Yep I tried. But in the end, it's just too expensive and too much pain in the ass to use tubeless.

However, I still like the idea of using "tubeless rims" due to their deeper hook. The deep hook makes it harder for even a regular clincher to peel in an event of a big catastrophic blowout. So in this sense, tubeless rim is safer than nontubeless rims. Yes, this also means that mounting and removing regular clinchers on tubeless rims are more difficult and will require you to use tire levers, but I'm ok with using levers in exchange for a tighter and safer rim-tire interface.

Time to go back to ye ole regular clinchers and butyle tubes!


----------



## aclinjury (Sep 12, 2011)

cooskull said:


> Just like anything related to new biking technology (CF rims, disc brakes, electronic shifting, etc....) for some there will be tangible benefits to make it worth the plunge, for others not so much. Doing some research in advance goes a long way!
> 
> That said, I will comment on a couple of your points:
> - You should of tried some other sealants, Stans maybe the shiz for MTB tires, but not so much for road tubeless. Slime by almost all reports is pure junk. I've had good luck with Hutchinson Protect'Air but Bontrager and Orange Seal are supposed to be good too.
> ...


I think the cost difference is much more pronounce than that. I can get a Michelin Pro 4 or Conti 4000 or Bontrager R3 in 25mm for about $30-$35 at pretty much any given time online. That's half the cost of a $60-$70 tubeless tire that may or may not be availabe at any give time and may not be available in 25mm width. The cost of a lightweight butyl tube is about 84g and can be purchased when on sale for about $4-$5 each. You don't need to go latex, which is about 75g and cost like $12 apiece, and offer very minimal benefit over a lightweight butyl. 

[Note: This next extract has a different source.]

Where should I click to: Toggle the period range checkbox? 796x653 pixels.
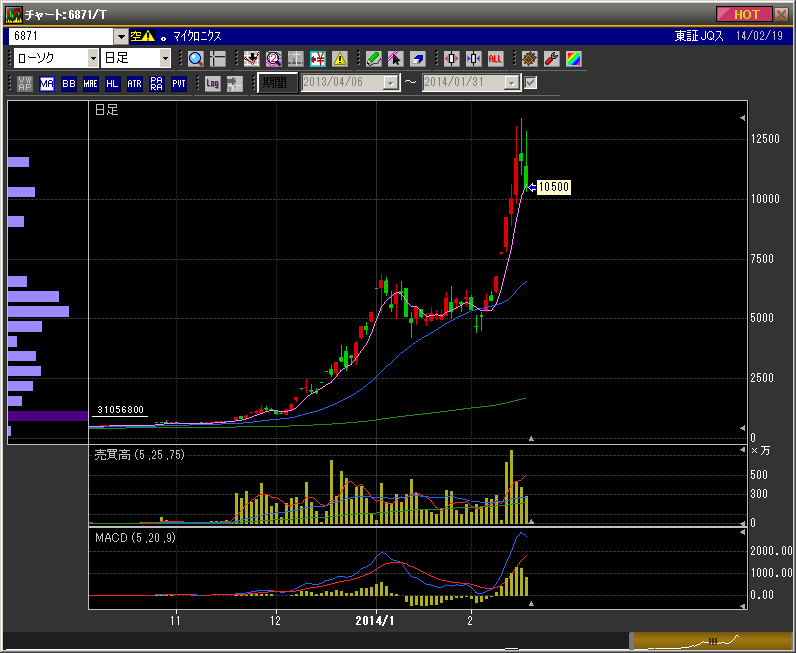[531, 83]
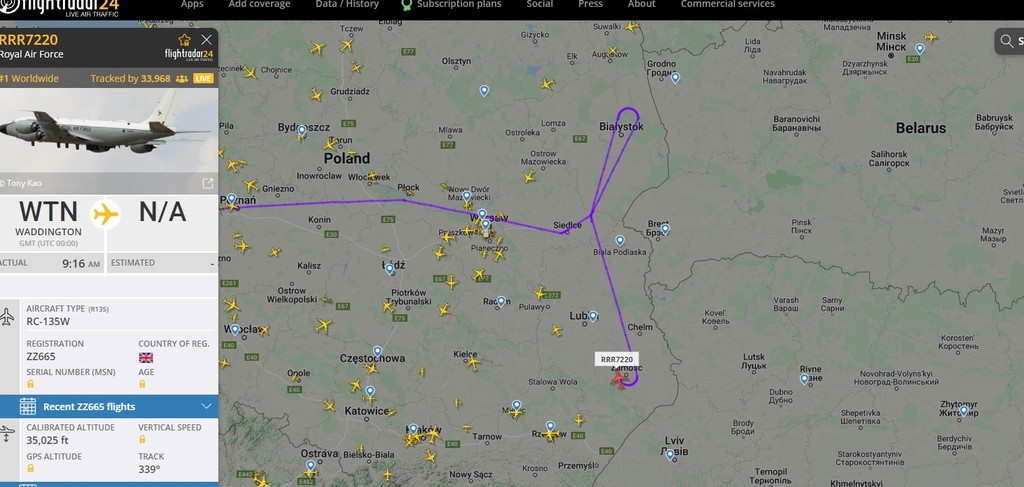1024x487 pixels.
Task: Click the Warsaw airport pin marker
Action: click(485, 225)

But don't forget that with tubeless, you'll also have sealant cost too.

But with my 23-25mm wide rims, and 25mm wide tires, latex (and even lightweight butyl) tubes offer minimal performance benefit. It's not like the old days of skinny 19mm wide rims on 20-21mm wide tires, where latex or lightweight butly could make a noticable difference in feel and performance.


----------



## cooskull (Nov 30, 2013)

aclinjury said:


> I think the cost difference is much more pronounce than that. I can get a Michelin Pro 4 or Conti 4000 or Bontrager R3 in 25mm for about $30-$35 at pretty much any given time online. That's half the cost of a $60-$70 tubeless tire that may or may not be availabe at any give time and may not be available in 25mm width. The cost of a lightweight butyl tube is about 84g and can be purchased when on sale for about $4-$5 each. You don't need to go latex, which is about 75g and cost like $12 apiece, and offer very minimal benefit over a lightweight butyl.
> 
> But don't forget that with tubeless, you'll also have sealant cost too.
> 
> But with my 23-25mm wide rims, and 25mm wide tires, latex (and even lightweight butyl) tubes offer minimal performance benefit. It's not like the old days of skinny 19mm wide rims on 20-21mm wide tires, where latex or lightweight butly could make a noticable difference in feel and performance.

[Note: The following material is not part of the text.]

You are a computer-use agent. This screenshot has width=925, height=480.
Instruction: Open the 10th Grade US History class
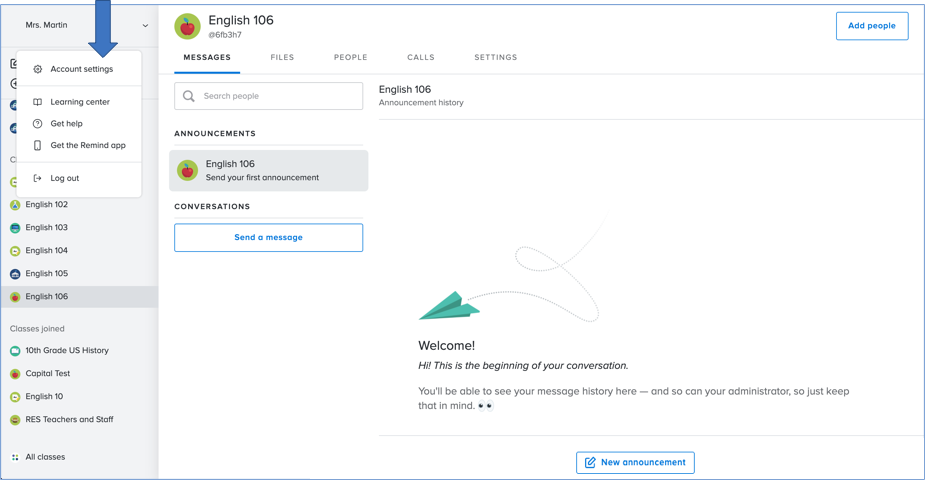click(66, 351)
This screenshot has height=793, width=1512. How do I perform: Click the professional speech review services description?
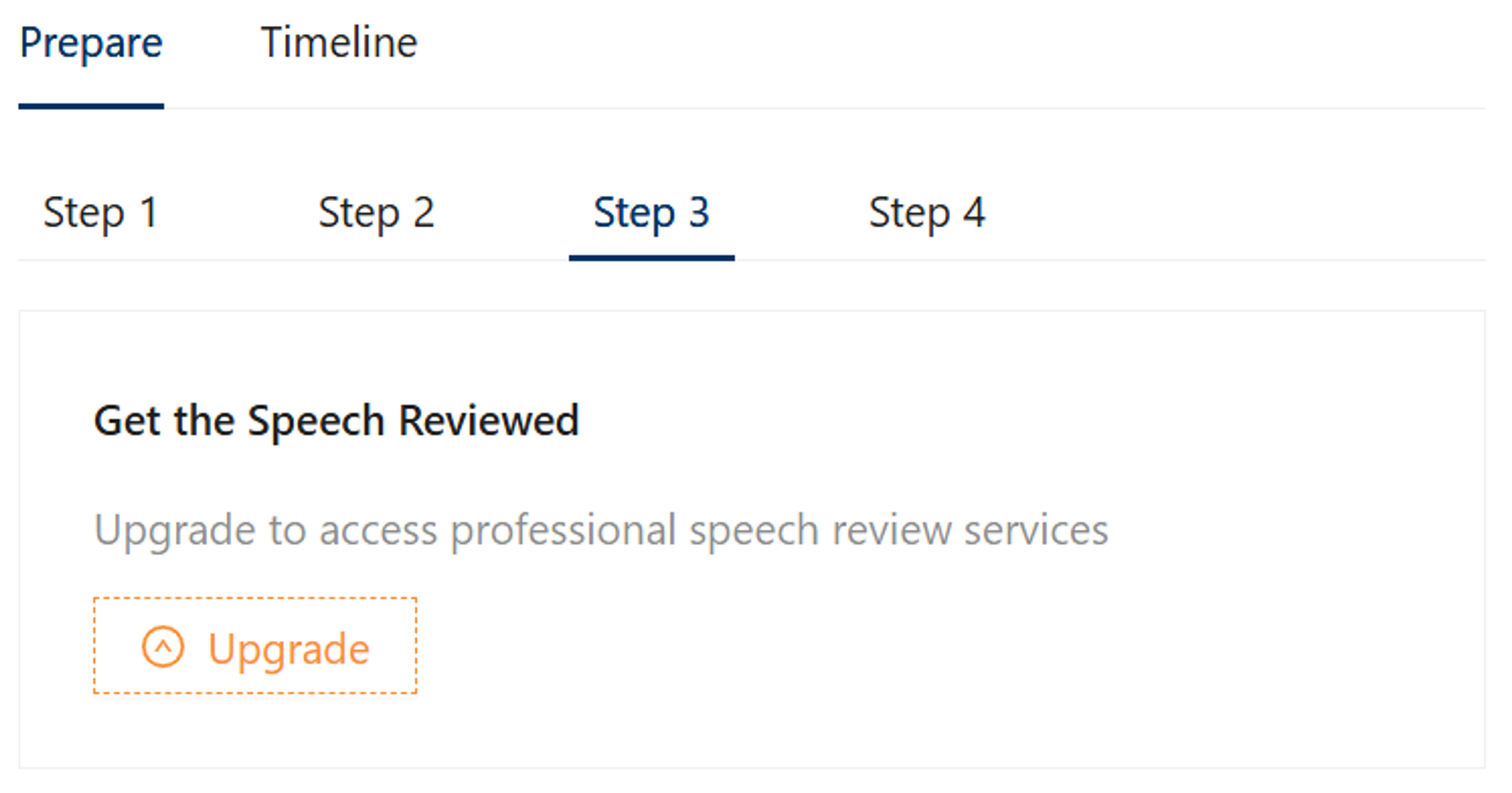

Yeah, I guess $35ish is pretty typical these days for a high end clincher. Sealant price varies considerably from about $0.75 to $4 per tire per application- I'm trying some of the cheaper alternatives now myself. So assuming say two flats per tire over it's entire life gives about a $25 savings using clinchers with light weight butyl tubes and about $5-8 when using latex tubes.

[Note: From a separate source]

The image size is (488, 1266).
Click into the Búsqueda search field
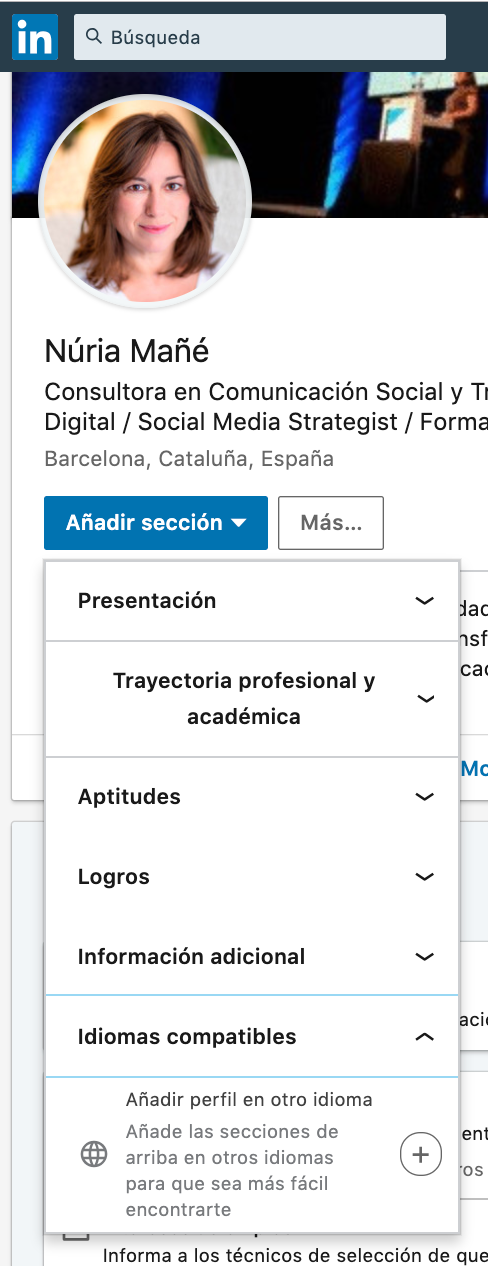(260, 37)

Indeed, the selection of 25c tubeless tires is pretty limited.

Have to agree to disagree about the performance differences though. I feel the ride and handling performance of most of the tubeless tires I tried was considerably better than my standby Conti 4000s with light weight butyl tubes I used to ride.

Cheers!


----------



## scottma (May 18, 2012)

Notvintage said:


> a solution looking for a problem.


My thoughts exactly


----------



## ukbloke (Sep 1, 2007)

To the OP - that's a great and thoughtful post on the pitfalls of road tubeless. Sorry it didn't work out for you,. You invested heavily (both time and money), but at least you can run the same wheels as clinchers.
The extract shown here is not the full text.